### STATED TASK:
Copy the entries word for word, starting at the very first one and ending at the line that contains "click(467, 261)", with both ends included. Leave the pictures out.
═══ AVAILABLE RECORDS
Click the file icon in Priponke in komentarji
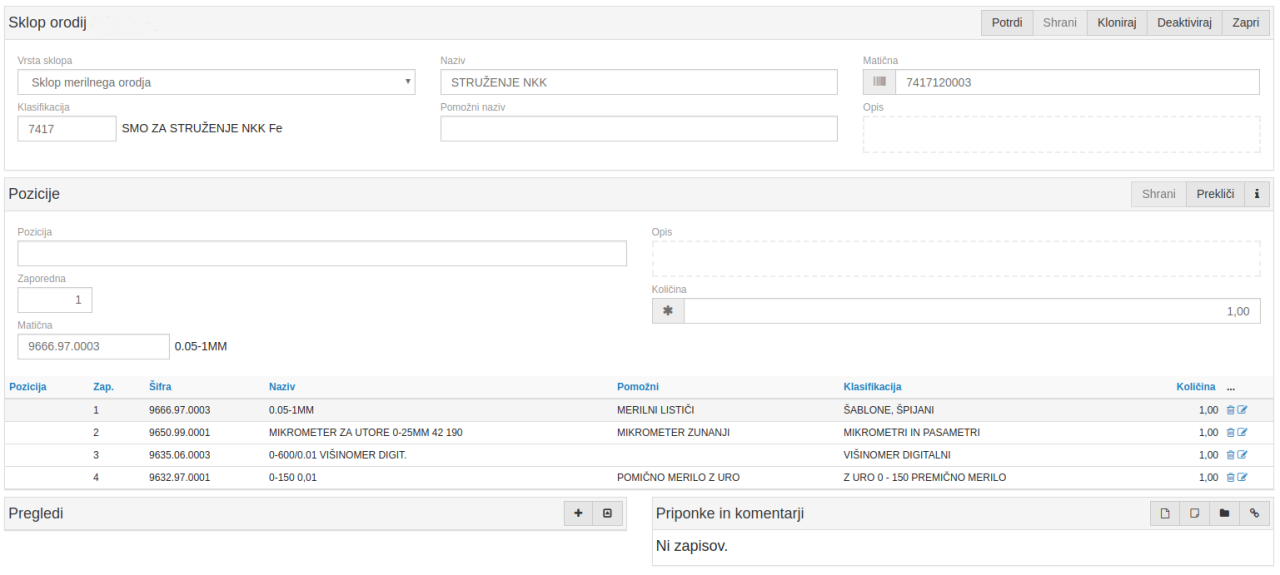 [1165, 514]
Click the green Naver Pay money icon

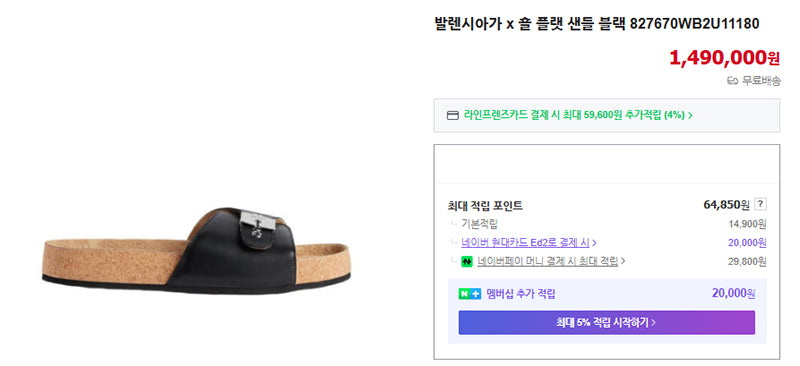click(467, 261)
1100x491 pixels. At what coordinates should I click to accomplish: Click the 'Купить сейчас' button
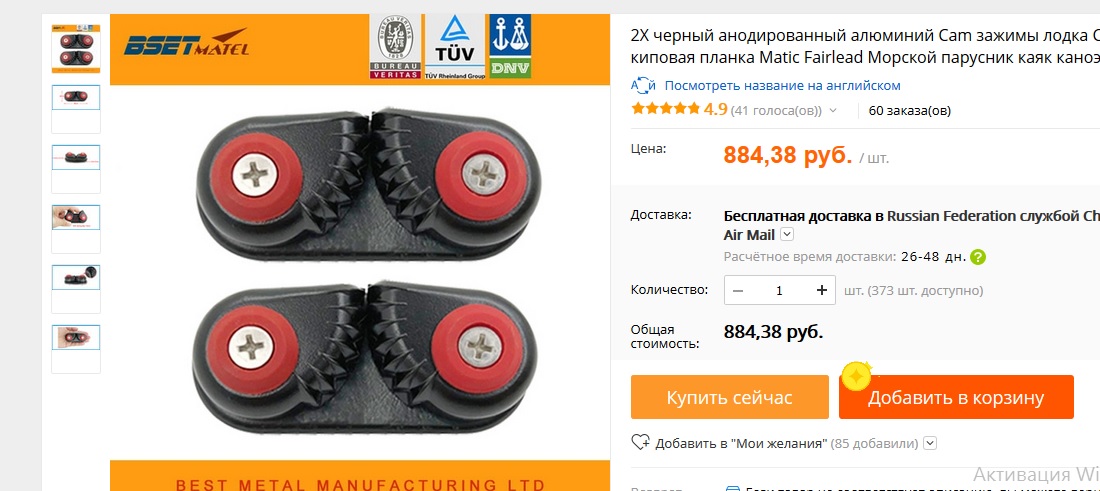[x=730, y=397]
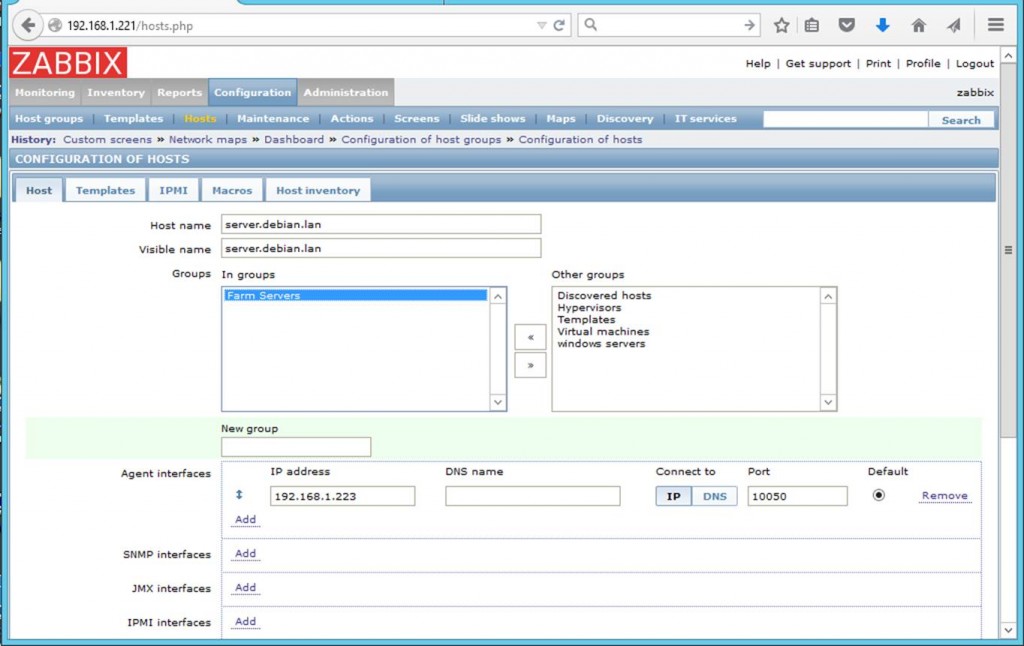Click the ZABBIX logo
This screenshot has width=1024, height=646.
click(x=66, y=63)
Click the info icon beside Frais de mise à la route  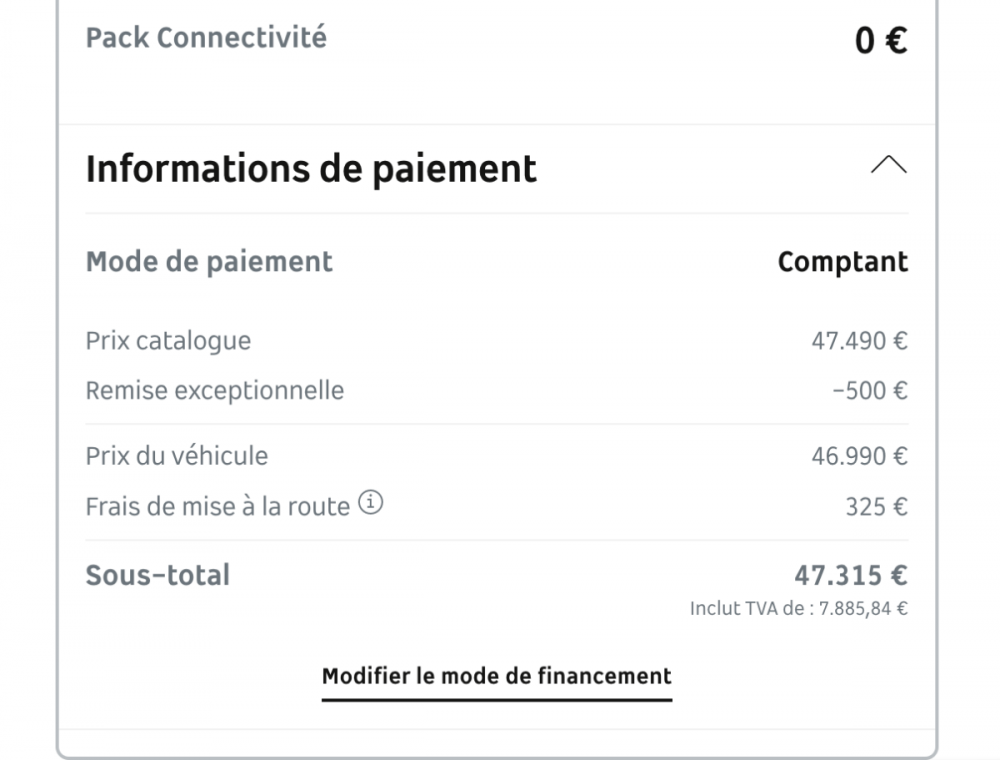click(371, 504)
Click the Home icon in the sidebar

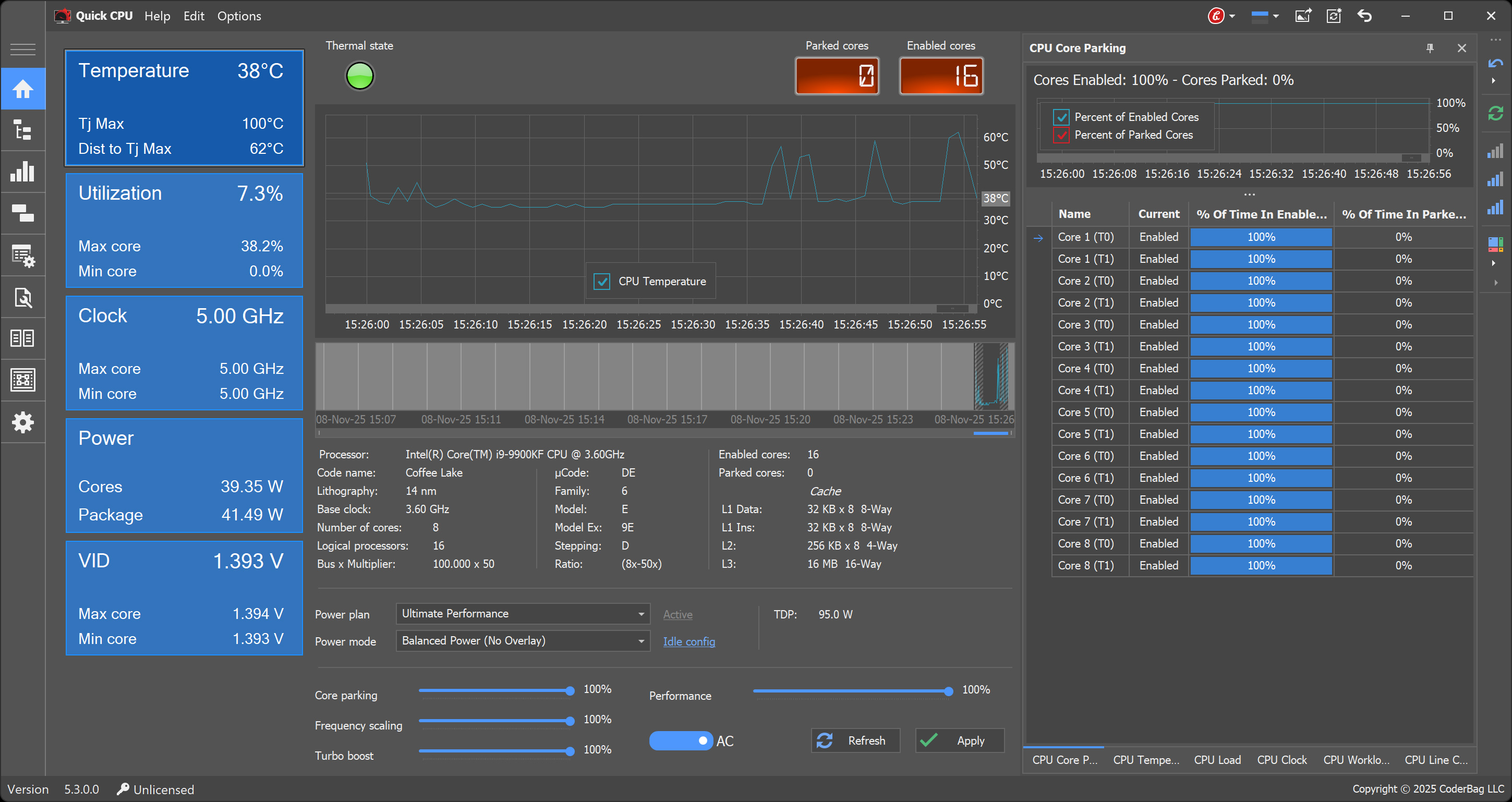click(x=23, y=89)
══════
### TASK RESULT:
Click the file icon in Priponke in komentarji
 [1165, 514]
Click the green Naver Pay money icon

click(467, 261)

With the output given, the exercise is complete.